Both Sherman and Johnston said that health plans could theoretically handle some of these issues themselves, but noted that the acceleration of the genomic medicine field has been so staggering that there appears to be a strong benefit to partnering with a company like McKesson or DNA Direct with demonstrated expertise.
"We could staff up and hire the right people, but it probably makes more sense to use those that have greater domain knowledge," Sherman said.
Johnston reflected this view. "We feel pretty good about how we manage, for example, diabetes [at Trustmark]," he said at the meeting. "But this is changing by the month. I don't trust our ability to keep up."
"That means there is a benefit to an organization that says, 'We've figured out some of the coding issues. We keep up with all the information, and it's our core business.'"
Johnston added that in building its own partnership plans, Trustmark is also considering vendors' experience working with other payors. "If there's something in place for a different payor … [that] creates less confusion," he said.
'Too Many Claims'
Describing Trustmark's journey from having no system for treating molecular diagnostics claims as of early 2011, Johnston echoed many of the same challenges and blind spots Sherman cited.
Overall, he said the company came to the conclusion that it needed outside help in several areas, including identifying genetic tests from the larger field of laboratory services, educating clinical and claims staff on a rapidly changing field, and better assessing the cost and quality benefits of molecular diagnostics and associated targeted treatments.
"We learned early on that we needed vendor input to discovering genetic tests," Johnston said at the conference, describing the company's initial effort to find tests using a "recommended program" for finding tests using stacked codes. He said the company only pulled claims above $5,000, but still got 17,000 of them. "Which ones were genetic tests, I have no idea. It just generated way too many claims," he said.

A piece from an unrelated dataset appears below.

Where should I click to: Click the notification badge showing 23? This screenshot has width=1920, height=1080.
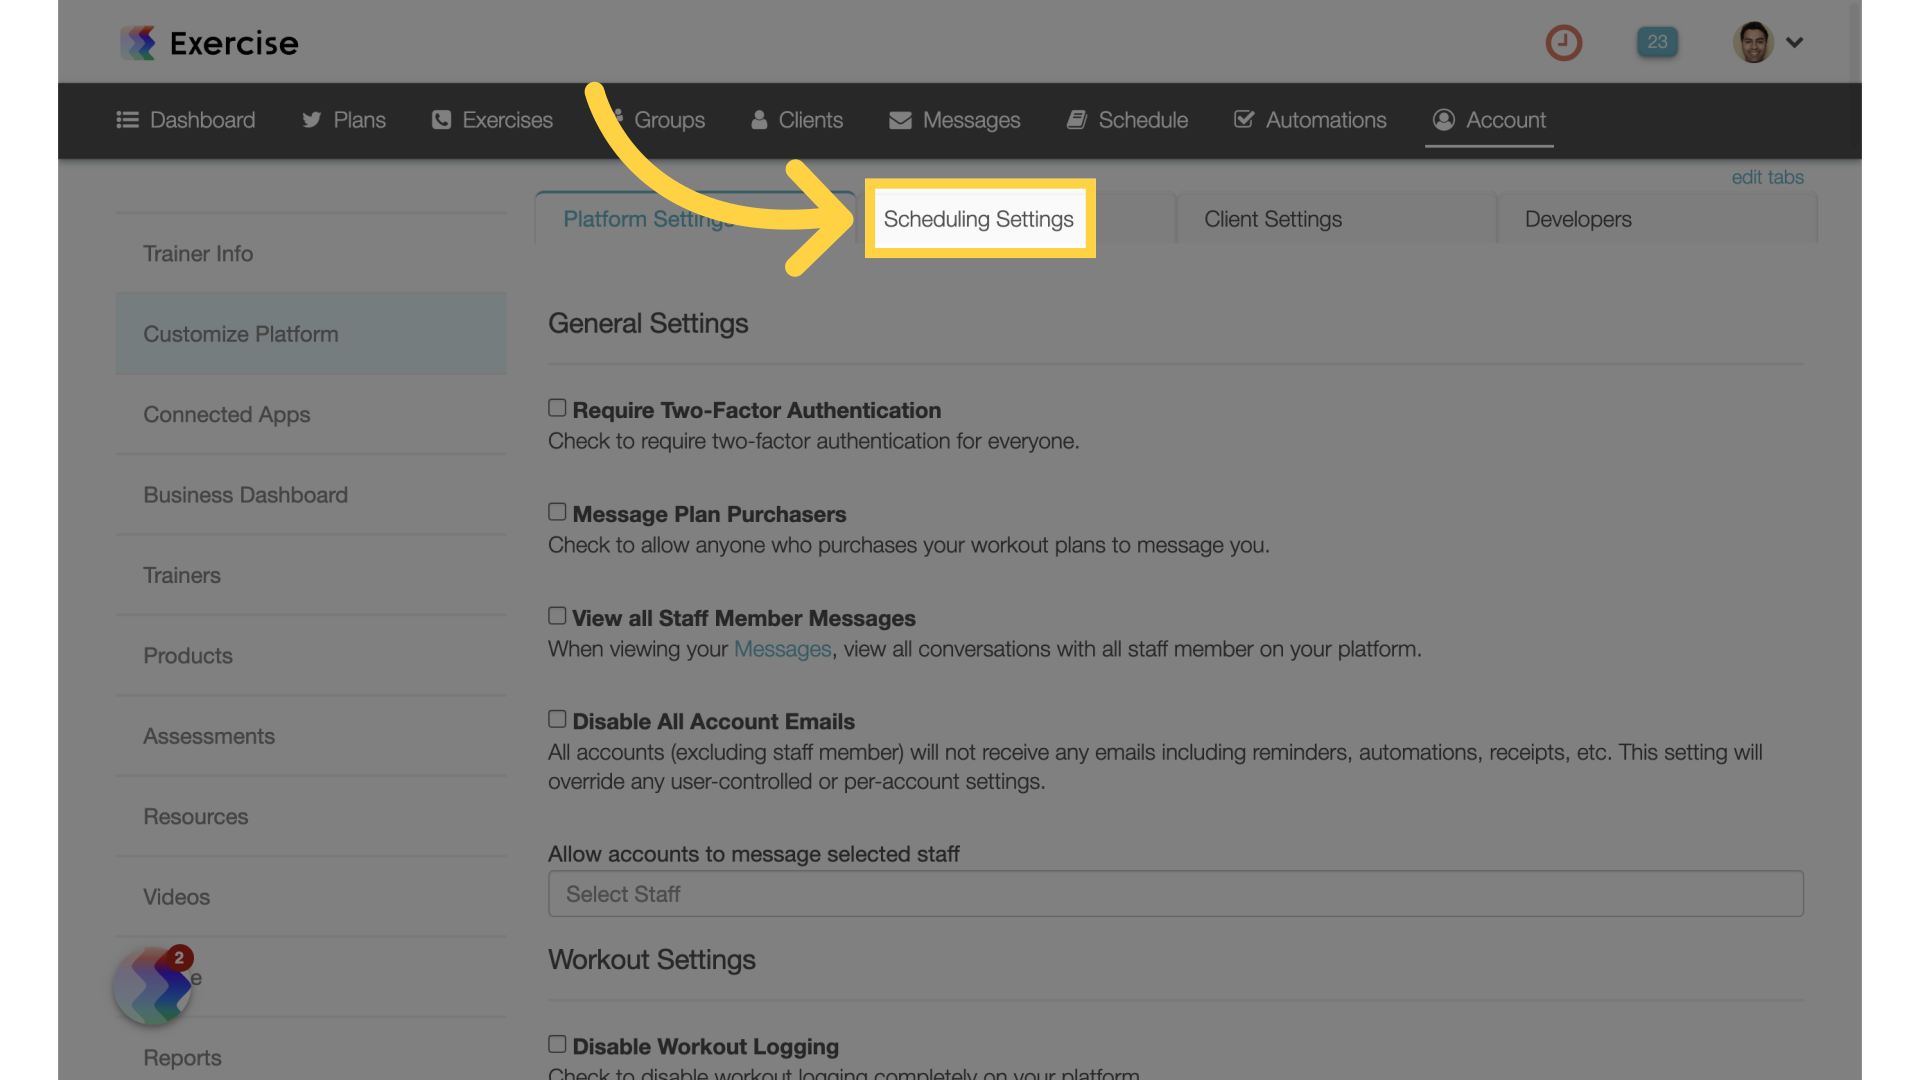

The company also decided a vendor partner would have to provide decision support and education for claims and clinical staff, especially to speed up the approvals process for company medical directors.
"Right now we're talking about someone getting hundreds of claims a month [and] general questions from case management," Johnston said. "But they have the same problems with this that anyone does … You pull up a bunch of articles [on a test] — which one do you believe? Which is current? … Which one was written by a competitor?" he asked.
"Up to this point we've had no basis of decision other than the medical director's opinion."
Johnston said the company is in discussions with multiple vendors and is close to completing its selection process.
A final decision will be based on the chosen company's ability to provide decision support, education, and "proprietary review" of current claims to determine testing activity. "We basically decided on one vendor that not only rates tests and does studies themselves, but backs up what the medical director is deciding [and] can cut down that research," he said in his presentation.
Harvard Pilgrim, meanwhile, expects to choose a vendor towards its own purpose by the end of this year, Sherman said.
"We're going to go through an evaluation process that we're in the early stages of," he told PGx Reporter. "I expect it will be complete in the third quarter [and] we'd like to do something to go live in the fourth [quarter], but that's subject to change."